Discussion in 'Workplace dilemmas' started by afewgoodmen, Jan 15, 2012.

  1. I read a lot of posts on here from people who write about being bullied at work via capability proceedings. Not once has anyone ever said they realise teaching hasn't been for them and they are just not that good at the job. As someone who has been on the 'other' end of capability I can assure you that noone I have ever worked with has taken it lightly, that support has been given in copious amounts and that we have always desperately hoped the teacher might get better at being in the classroom- sadly, so far, it hasn't happened. Surely people on here must realise that sometimes teachers are not good at teaching (they're not bad people! just people in the wrong job)?
  2. AlwaysAdaptable

    AlwaysAdaptable New commenter

    Read the retirement and NQT forums and you will find that some teachers have left when they realised they are no longer upto the job or realise they have made a mistake entering the profession. Also how do you explain when a bullied, face doesn't fit teacher takes CA, goes to another school and is outstanding?

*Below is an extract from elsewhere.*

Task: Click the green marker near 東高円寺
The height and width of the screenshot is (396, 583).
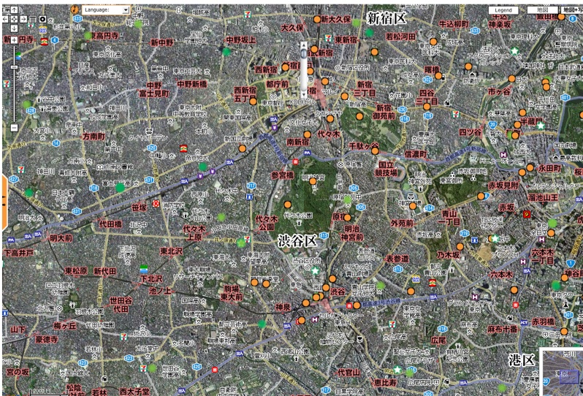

You say you have given support, could it be that you yourself had preconcieved ideas about the person you supported.? Did you fail that person because the head, deputy head observed the teacher in concern and failed that teacher so you followed because you pulled ranks with your SLT and supported them instead of the teacher.
    I think you might be walking on 'dodgy ground' with such opinion.
  3. Karvol

    Karvol Occasional commenter

    Are you saying that not a single teacher that went on Capability with you ever made it successfully through to the other side?
    Not one?

  4. Some of us have been on the other end as well. I have given hours of support to others including a range of students, an NQT, teachers on support packages and other colleagues as part of my role. I have been observed and monitored by advisors, advisory teachers and other staff within school and I have several very good Ofsted reports under my belt. At one point I was visited nine times in a week and got feedback in my little brown envelope and not one was unsatisfactory or lacking in any way. I know that I have always challenged myself to improve,as I continued to do during the four week fast track I was subject to.
    I know that when I was put on informal capability my children were achieving well, my classroom was stimulating and my curriculum exciting. I was still fulfilling my role as a Senior member of staff and with the full responsibility of several subject leader roles, as is often the case in small schools. When I questioned this I was told that as a teacher on UPS3 I was expected to continue in these roles. I was put in a position of extreme stress, I was ill and I was monitored in an unrealistic and unfair way, On two occasions I was not even in school and I received unfavourable monitoring reports which I had no opportunity to challenge or discuss. The time-table for four weeks of fast track was unachievable, in one of the weeks I was actually teaching for only one complete day due to courses, meetings and visits. I was told by the monitor that my assessment was really quite good and then by my professional supporter that it would still be graded as was unsatisfactory. My on line assessment was also being tampered with and nobody was willing to investigate it. Assessment was always considered one of my strength.
    Perhaps my teaching was not as good as it usually was, but by the last week of the fast track,I was really ill and I was still putting in 100%. I also believe that the school used my monitoring reports to show Ofsted that they were monitoring rigorously, among other things.
    I was determined not to give up but at the point when I went off sick I realised that it wasn't fair on the children in my class. I do not believe that I was in the wrong job, I was dedicated hardworking and effective.
  5. I am SLT and I did an awful lot to support two teachers that have been taken through capability. For both of them I taught in their classrooms so they had release time to observe colleagues, I planned and taught a unit of work and team planned and team taught a unit of work. I paid for a coach to come in and meet with them so they could have private coaching and I was a listening ear as often as I could be when they needed. Together we chose CPD for them to go on. One of them, a really nice man who I respected, just didn't have patience with his class - he thought he was being 'funny' with them but his children felt bullied by him and they were. The other was just dreadful at classroom management and had very poor subject knowledge. I liked both these people a great deal and so wanted them to succeed but one took early retirement and one left 'sick' and didn't come back. Neither admitted they just weren't up to it. And they really weren't. This is not the case for EVERY teacher, of course not, but surely SOME of those put on capability aren't capable? Yet eery single response to every post on this forum immediately assumes that SLT are bullies.
  6. Gardening Leaves

    Gardening Leaves New commenter

    What an interesting question (and one timed nicely to act as a good displacement activity from my revision!) :)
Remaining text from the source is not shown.